• **WRITTEN TASK**: Select and copy every line of the material below that contains the word "navy".

[Pointing data for screenshots]
--- Begin ---

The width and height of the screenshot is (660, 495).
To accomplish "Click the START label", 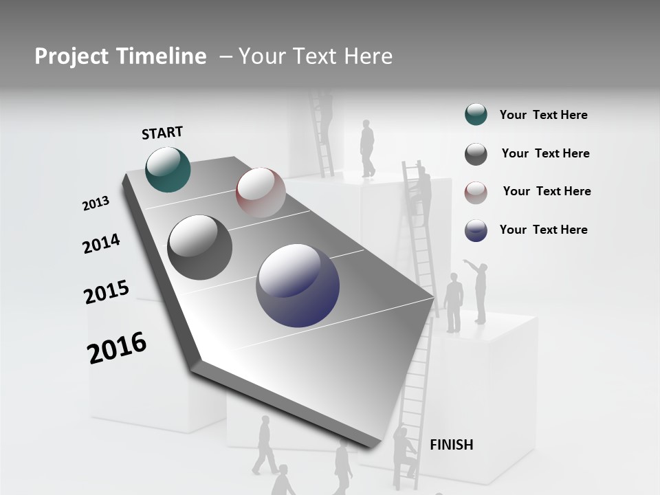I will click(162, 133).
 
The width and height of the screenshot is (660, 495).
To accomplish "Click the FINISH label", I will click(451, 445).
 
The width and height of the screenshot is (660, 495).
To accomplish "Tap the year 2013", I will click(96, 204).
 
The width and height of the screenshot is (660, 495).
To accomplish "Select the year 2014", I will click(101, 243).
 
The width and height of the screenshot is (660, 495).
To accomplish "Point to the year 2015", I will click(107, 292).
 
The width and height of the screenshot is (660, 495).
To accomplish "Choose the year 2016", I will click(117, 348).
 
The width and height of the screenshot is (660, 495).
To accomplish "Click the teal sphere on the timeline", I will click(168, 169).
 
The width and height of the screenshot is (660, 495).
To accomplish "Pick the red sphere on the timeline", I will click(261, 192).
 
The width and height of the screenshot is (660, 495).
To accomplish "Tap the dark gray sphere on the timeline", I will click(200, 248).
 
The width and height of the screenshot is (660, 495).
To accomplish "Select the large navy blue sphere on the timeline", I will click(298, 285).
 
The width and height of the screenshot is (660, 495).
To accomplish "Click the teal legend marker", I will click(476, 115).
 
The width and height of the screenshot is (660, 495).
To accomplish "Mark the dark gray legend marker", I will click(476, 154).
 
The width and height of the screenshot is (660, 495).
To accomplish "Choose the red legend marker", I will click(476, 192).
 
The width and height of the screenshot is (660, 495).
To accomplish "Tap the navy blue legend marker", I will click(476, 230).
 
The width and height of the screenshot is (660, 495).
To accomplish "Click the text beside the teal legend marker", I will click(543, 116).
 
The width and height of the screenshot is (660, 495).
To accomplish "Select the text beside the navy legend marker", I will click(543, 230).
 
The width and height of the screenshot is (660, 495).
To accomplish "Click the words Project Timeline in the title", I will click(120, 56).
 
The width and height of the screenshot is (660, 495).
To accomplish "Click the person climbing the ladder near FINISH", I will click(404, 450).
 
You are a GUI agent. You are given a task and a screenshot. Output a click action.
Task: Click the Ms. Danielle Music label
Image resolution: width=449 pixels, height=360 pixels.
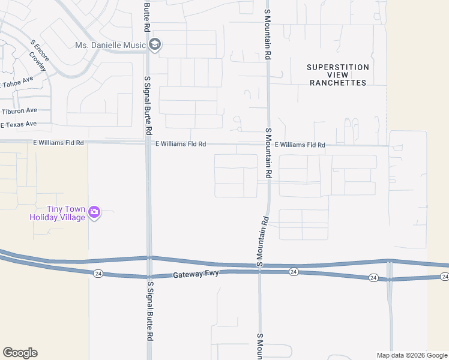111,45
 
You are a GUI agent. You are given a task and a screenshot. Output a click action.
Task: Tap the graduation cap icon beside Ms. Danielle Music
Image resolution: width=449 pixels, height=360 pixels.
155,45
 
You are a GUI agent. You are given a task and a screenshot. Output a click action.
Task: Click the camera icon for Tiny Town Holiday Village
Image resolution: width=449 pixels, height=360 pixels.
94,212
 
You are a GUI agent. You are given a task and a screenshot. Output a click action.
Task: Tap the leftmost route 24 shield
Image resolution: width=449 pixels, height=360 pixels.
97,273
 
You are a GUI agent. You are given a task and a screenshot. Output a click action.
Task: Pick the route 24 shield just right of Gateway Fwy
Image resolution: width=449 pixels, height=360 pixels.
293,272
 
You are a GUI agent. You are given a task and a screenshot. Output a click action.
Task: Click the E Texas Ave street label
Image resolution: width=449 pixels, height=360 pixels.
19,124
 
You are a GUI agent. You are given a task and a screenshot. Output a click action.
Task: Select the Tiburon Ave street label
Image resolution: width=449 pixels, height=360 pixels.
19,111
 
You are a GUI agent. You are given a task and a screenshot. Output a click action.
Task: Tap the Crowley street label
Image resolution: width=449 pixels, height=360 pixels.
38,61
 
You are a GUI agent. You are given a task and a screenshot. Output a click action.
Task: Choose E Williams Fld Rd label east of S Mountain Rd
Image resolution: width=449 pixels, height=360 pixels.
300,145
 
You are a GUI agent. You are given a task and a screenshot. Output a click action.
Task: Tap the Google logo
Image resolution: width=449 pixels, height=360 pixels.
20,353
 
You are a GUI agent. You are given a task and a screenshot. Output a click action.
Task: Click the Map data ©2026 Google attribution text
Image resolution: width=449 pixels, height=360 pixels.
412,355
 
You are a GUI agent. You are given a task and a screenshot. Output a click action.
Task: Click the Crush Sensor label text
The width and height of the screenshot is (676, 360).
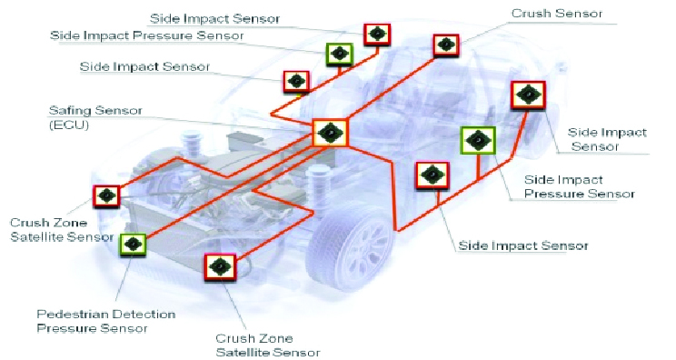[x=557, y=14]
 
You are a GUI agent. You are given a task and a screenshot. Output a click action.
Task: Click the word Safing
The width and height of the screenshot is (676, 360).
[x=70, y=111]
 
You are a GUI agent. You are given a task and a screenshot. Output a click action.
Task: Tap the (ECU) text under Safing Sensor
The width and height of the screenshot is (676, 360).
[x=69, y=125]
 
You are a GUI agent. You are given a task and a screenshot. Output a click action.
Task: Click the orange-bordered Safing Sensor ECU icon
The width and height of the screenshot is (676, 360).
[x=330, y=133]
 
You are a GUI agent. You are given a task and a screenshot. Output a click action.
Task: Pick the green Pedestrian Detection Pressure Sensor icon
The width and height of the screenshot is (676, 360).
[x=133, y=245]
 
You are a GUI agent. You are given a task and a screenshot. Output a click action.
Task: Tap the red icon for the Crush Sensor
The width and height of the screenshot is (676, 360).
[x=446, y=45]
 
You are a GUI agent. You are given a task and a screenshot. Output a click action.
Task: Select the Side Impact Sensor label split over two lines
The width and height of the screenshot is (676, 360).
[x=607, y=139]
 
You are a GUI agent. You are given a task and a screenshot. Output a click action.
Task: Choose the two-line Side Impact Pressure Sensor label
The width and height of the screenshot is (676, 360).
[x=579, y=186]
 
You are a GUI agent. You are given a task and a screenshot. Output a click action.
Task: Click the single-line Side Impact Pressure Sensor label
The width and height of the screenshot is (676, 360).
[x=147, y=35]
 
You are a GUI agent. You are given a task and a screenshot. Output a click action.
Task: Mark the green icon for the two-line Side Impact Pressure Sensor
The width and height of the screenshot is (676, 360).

--- End ---

• **RESULT OF THIS EXERCISE**:
To accomplish "Select the large navy blue sphere on the timeline", I will click(298, 285).
To accomplish "Tap the navy blue legend marker", I will click(476, 230).
To accomplish "Select the text beside the navy legend marker", I will click(543, 230).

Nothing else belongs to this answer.